# 1960 Buck



## seeingred (Jul 24, 2005)

This was emailed to me today along with the following story.... not too shabby.

Hit by car in developed area around 1960 yesterday afternoon...pic taken
with cell phone. Zoom in and check out right g1 with 6 inch fishhook
tine coming off of it. Some workers were trying to load it in their
truck but were nervous about touching it. Ha! I would have put that
deer in the front seat with me.


----------



## BATWING (May 9, 2008)

Oh Sweet Jesus!


----------



## El Cazador (Mar 4, 2005)

I'd be nervous too...he looks like he's still alive!


----------



## SSMike (Aug 15, 2005)

Holy ****....


----------



## Redfishr (Jul 26, 2004)

OMG what a monster.......


----------



## quickstix (Dec 23, 2007)

O M G !!!!!


----------



## combscw (Jan 9, 2008)

*Nice*

Man that's ridiculous. All those miles I drive to hunt for deer no where close to that.


----------



## bohunk1 (Nov 12, 2006)

wow!!!!


----------



## dbarham (Aug 13, 2005)

yeah we painted a new apartment complex in that area and a nice 10 point wandered into one of the unfinished apartments with some workers inside. they pooped themselves the deer about killed them before leapin out the window. there was also a good droptine buck hit in the liverpool area dude loaded em up got him mounted and the warden came a knocking they took the deer and him!


----------



## catchysumfishy (Jul 19, 2008)

DAYUM......


----------



## Richlyn Concepts (May 12, 2006)

Super nice! I have seen some big ones in that area. My dentist is right down the road.


----------



## scwine (Sep 7, 2006)

*I quit.*


----------



## BigDawg123 (Dec 27, 2007)

1960 where? It's a pretty long road.


----------



## Richlyn Concepts (May 12, 2006)

BigDawg123 said:


> 1960 where? It's a pretty long road.


Looks like 1960 @ Northgate between the church and the country club.


----------



## D.L. (Sep 13, 2007)

I grew up right there and I never saw them that big!

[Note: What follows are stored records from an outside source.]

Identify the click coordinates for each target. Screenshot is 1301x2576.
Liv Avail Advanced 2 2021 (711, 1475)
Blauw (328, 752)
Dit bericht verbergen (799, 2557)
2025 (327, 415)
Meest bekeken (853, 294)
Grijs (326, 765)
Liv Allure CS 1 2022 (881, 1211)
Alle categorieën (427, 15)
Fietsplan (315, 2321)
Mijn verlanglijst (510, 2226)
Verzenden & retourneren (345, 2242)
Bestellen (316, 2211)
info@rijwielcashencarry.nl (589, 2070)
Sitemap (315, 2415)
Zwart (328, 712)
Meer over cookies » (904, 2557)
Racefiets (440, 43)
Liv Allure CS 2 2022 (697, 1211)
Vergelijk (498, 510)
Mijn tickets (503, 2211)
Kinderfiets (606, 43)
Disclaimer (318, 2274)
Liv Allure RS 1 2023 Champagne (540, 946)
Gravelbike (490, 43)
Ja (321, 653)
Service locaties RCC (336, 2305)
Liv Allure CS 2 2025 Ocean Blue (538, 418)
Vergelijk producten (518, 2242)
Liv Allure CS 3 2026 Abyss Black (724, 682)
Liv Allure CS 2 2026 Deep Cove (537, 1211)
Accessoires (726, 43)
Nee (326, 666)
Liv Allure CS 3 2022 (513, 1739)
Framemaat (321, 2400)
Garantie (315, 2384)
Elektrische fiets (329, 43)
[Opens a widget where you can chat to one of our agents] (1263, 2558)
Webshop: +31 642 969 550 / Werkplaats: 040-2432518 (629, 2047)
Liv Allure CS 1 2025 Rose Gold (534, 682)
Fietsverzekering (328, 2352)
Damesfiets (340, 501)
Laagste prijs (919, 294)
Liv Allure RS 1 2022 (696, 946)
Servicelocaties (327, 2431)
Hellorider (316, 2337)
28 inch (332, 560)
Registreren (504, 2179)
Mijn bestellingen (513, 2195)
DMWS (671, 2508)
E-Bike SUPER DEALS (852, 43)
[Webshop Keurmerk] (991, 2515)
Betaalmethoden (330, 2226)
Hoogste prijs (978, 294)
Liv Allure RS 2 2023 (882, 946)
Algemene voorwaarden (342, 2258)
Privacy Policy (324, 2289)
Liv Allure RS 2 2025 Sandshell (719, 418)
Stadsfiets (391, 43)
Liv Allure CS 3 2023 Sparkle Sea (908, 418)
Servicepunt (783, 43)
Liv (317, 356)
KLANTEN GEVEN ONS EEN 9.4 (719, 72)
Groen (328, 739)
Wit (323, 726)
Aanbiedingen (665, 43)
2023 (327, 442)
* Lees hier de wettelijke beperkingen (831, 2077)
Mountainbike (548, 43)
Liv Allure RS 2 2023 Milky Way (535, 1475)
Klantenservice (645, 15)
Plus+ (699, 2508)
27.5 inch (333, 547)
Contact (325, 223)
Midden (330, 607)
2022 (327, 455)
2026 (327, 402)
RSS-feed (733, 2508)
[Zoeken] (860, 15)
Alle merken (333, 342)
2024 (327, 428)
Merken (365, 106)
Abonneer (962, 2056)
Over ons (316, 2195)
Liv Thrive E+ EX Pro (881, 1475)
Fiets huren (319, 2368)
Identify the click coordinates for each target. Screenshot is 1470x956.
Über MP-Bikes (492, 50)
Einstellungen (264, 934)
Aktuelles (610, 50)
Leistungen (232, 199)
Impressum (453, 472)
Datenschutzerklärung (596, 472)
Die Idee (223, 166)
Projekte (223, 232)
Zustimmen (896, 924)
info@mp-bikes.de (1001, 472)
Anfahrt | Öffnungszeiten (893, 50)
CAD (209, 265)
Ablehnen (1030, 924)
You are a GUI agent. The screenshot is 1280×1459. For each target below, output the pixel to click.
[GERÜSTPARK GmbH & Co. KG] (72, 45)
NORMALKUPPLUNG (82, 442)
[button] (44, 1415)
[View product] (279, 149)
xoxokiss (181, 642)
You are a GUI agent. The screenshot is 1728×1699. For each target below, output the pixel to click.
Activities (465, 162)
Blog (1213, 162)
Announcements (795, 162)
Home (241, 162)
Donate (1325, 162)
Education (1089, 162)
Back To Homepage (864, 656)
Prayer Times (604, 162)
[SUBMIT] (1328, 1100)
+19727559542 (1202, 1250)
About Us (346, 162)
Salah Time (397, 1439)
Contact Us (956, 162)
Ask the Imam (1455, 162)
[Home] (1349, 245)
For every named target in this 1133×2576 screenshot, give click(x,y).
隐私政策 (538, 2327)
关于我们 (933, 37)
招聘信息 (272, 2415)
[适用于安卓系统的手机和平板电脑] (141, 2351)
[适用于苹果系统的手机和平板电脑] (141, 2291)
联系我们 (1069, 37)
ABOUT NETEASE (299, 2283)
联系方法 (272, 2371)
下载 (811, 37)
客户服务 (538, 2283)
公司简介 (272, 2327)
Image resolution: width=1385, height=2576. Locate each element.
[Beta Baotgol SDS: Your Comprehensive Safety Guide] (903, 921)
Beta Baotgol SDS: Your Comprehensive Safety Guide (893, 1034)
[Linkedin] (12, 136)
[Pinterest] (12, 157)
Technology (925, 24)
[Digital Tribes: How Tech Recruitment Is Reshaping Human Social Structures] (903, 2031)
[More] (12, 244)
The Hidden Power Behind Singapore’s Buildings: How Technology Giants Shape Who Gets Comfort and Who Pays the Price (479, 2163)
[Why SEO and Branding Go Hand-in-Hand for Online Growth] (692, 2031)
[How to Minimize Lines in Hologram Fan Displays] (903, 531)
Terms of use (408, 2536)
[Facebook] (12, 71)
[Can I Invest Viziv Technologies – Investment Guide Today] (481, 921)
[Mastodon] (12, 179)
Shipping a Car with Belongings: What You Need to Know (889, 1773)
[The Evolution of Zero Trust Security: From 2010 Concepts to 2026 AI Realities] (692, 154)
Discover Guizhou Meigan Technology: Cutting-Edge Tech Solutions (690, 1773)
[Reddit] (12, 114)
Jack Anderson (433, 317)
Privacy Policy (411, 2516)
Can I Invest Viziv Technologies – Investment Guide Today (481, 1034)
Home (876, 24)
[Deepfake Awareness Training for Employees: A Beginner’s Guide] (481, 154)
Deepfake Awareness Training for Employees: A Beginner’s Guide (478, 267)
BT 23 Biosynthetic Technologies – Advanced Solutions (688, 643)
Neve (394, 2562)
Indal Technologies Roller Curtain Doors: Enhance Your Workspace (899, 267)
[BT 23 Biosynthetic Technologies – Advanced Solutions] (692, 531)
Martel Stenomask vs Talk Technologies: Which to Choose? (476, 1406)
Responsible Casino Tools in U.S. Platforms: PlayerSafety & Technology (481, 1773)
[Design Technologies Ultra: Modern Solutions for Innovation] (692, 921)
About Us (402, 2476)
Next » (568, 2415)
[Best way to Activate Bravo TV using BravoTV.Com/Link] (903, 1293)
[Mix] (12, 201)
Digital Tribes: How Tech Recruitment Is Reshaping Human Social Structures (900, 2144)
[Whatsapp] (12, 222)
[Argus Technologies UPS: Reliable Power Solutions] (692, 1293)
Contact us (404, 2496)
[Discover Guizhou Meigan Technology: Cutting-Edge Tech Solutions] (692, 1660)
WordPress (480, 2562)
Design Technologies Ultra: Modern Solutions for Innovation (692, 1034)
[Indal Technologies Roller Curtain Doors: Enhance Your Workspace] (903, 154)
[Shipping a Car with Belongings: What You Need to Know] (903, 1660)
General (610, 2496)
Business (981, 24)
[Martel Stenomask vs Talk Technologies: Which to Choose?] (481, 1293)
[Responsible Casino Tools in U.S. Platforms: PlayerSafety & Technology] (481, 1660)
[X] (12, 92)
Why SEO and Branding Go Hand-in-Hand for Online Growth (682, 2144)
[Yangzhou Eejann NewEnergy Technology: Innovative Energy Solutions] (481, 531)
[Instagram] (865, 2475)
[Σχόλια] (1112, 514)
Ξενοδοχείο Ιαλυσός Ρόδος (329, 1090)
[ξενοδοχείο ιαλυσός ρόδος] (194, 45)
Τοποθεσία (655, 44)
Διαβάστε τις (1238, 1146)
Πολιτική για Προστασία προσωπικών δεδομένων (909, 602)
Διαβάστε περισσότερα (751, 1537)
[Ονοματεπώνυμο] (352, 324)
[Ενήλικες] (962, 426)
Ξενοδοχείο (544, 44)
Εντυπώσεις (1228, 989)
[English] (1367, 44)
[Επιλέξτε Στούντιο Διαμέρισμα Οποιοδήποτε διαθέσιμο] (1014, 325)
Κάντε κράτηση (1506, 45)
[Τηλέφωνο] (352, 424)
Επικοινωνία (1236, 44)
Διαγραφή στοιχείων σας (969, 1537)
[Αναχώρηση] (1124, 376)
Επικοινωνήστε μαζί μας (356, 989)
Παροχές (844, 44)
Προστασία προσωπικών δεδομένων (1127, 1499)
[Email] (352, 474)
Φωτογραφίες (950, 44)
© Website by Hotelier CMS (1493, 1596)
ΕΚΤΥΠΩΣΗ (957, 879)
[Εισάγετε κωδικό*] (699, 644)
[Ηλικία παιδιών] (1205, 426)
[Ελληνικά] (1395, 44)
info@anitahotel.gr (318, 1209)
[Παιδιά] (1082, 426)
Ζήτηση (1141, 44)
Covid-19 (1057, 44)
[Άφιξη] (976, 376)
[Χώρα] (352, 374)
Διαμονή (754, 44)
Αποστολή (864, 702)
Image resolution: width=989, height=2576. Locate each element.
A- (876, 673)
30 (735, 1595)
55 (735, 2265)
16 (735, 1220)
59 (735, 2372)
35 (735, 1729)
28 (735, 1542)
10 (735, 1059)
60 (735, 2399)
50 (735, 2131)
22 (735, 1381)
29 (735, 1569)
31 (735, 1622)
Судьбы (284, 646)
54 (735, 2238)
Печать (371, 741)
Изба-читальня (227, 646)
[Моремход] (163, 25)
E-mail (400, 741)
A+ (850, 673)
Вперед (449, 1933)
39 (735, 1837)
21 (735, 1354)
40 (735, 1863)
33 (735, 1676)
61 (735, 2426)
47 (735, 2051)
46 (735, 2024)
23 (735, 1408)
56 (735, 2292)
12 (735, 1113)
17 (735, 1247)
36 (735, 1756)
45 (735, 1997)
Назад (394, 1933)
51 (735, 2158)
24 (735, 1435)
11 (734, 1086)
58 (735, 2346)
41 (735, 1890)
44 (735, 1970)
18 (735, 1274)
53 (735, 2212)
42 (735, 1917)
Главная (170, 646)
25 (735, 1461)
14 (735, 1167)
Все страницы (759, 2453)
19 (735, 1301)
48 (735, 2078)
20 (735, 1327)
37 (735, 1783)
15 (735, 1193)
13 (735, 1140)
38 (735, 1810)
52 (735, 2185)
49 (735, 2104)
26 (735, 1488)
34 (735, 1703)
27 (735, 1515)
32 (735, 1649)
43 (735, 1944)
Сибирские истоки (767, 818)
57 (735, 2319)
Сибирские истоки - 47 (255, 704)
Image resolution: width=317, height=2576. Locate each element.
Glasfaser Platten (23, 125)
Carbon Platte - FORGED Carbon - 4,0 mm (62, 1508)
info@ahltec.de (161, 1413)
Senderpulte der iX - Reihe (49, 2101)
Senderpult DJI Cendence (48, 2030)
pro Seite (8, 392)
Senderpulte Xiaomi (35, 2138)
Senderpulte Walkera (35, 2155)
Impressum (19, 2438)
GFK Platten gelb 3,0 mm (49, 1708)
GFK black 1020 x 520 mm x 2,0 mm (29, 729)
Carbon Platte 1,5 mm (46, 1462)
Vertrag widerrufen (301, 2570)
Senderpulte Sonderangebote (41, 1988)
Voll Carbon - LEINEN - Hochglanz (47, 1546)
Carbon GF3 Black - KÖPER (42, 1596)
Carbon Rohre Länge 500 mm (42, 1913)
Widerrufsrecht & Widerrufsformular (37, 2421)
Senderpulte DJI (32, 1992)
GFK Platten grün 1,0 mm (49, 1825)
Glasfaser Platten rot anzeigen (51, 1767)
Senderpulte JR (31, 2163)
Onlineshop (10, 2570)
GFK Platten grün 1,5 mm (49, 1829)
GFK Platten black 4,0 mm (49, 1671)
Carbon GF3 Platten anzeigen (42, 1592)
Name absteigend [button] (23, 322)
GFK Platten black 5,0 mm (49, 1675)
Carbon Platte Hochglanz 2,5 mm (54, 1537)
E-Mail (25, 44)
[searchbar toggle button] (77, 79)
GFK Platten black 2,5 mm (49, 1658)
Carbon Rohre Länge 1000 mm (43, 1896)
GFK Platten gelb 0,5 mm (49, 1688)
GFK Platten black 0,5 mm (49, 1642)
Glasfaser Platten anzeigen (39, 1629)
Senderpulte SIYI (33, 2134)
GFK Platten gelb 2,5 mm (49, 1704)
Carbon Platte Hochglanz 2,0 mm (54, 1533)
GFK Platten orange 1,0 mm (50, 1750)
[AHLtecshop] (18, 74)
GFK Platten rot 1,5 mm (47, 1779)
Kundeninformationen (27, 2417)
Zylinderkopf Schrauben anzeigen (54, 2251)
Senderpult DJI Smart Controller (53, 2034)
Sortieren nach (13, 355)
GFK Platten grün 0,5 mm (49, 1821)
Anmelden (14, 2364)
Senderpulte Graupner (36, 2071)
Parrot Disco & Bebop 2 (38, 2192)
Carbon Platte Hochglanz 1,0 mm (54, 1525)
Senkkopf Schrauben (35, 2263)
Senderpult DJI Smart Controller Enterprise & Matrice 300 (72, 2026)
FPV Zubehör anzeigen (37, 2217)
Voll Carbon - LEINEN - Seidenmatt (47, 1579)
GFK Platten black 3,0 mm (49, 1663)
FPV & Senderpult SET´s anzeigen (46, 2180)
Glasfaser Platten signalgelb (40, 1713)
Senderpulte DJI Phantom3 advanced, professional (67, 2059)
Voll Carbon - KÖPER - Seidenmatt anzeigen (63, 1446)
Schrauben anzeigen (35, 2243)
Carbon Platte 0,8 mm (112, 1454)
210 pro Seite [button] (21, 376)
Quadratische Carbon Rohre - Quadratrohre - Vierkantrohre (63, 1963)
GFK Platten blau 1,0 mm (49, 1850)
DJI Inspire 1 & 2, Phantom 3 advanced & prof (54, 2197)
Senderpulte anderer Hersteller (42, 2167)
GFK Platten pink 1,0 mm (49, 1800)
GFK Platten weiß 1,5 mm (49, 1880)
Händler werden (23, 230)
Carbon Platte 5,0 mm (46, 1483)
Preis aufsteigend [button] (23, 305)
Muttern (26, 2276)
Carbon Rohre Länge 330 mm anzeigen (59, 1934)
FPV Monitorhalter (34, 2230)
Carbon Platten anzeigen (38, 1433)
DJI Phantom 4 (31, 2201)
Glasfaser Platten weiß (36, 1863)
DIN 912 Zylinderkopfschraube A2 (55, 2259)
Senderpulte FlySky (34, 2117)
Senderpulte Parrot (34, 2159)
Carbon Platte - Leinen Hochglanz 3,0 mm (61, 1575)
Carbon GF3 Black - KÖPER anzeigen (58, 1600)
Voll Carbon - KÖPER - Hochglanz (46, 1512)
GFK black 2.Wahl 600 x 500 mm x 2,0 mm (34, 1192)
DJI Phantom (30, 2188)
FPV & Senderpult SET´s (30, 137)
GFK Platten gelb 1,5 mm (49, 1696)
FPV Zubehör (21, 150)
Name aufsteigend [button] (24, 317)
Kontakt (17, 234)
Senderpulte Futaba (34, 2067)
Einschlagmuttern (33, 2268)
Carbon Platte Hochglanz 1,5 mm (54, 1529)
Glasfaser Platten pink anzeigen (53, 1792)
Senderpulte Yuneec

It does kinda look like discount tire in the background.


Richlyn Concepts said:


> Looks like 1960 @ Northgate between the church and the country club.


----------



## Cactus (Jan 16, 2006)

i dont think so


----------



## Profish00 (May 21, 2004)

Huh


----------



## Jfreeman (Nov 3, 2004)

It's true a buddy of mine lives in the area, his taxidermist knows the guy who picked it up.


----------



## 10RBetter (Jan 4, 2008)

Go figure!!


----------



## surf-n-turf (Mar 19, 2005)

That's a good one. Luv them dark horns


----------



## Richlyn Concepts (May 12, 2006)

Got this off of another site:

"I drove by Northgate on the way to work to verify the pic. Yep, that pic is directly across from Discount Tire at Northgate. What a buck!!"

http://discussions.texasbowhunter.com/forums/showthread.php?t=60617


----------



## FISHNNUTT (Oct 27, 2007)

Nice buck !!
Used to work out in that area for the Sheriffs Dept. Worked night shift
saw quite a few big bucks out there in the late 1970s. Biggest buck I've
ever saw was in Rosewood Cemetery off Old Humble rd. watched him for several
years.Only time I saw him was in the cemetery during deer season !!


----------



## Fishdaze (Nov 16, 2004)

Richlyn Concepts said:


> Got this off of another site:
> 
> "I drove by Northgate on the way to work to verify the pic. Yep, that pic is directly across from Discount Tire at Northgate. What a buck!!"
> 
> http://discussions.texasbowhunter.com/forums/showthread.php?t=60617


Has anyone put up a tripod there yet???????:tongue:


----------



## O6DODGE (Oct 23, 2008)

Dang I wish that SOB would walk through my backyard.


----------



## drathe3112 (May 30, 2008)

Biggest buck I have ever seen on the hoof was on Kuykendahl just south of 1960 in the Bammel gas fields. Those little thickets have lots of deer in them.


----------



## Viking48 (Jan 24, 2006)

I lived in Olde Oaks a few years back and used to see deer but never saw one like that. WOW. I should have put a feeder in my back yard.


----------



## grandpa cracker (Apr 7, 2006)

Gotta love the reply by Scwine. 2Funny.


----------



## txsnyper (Feb 8, 2007)

*Holy Snot Knockers BatMan thats a nice buck.*

To heck with driving to Uvalde to hunt deer. 
1960 isn't my why to work ,BUT I think I should try to make 1960 my route some how in the morning.


----------



## stxwaterfowler (Apr 30, 2006)

I want to see the car that hit that MONSTER its probably sitting in a junkyard somewhere. One expensive bullet !!! lOL


----------



## ReelEasy (Jan 23, 2006)

Where at on 1960? It does looks alive although he has his eyes open.


----------



## Captn C (May 21, 2004)

I pulled a big 20" spread 8 point out of the road this morning near highway 6 and Clay Road.

He was still alive when I grabbed a horn...sure was glad I didn't have to fight him. I wanted to throw him in the truck, but didn't with him still being alive and I wasn't "packin".

I went back at lunch and some guy had the horns already...got a pic, but don't have time to re-size and upload. He's nowhere as big as the one in this thread...still a shame he had to go like that!


----------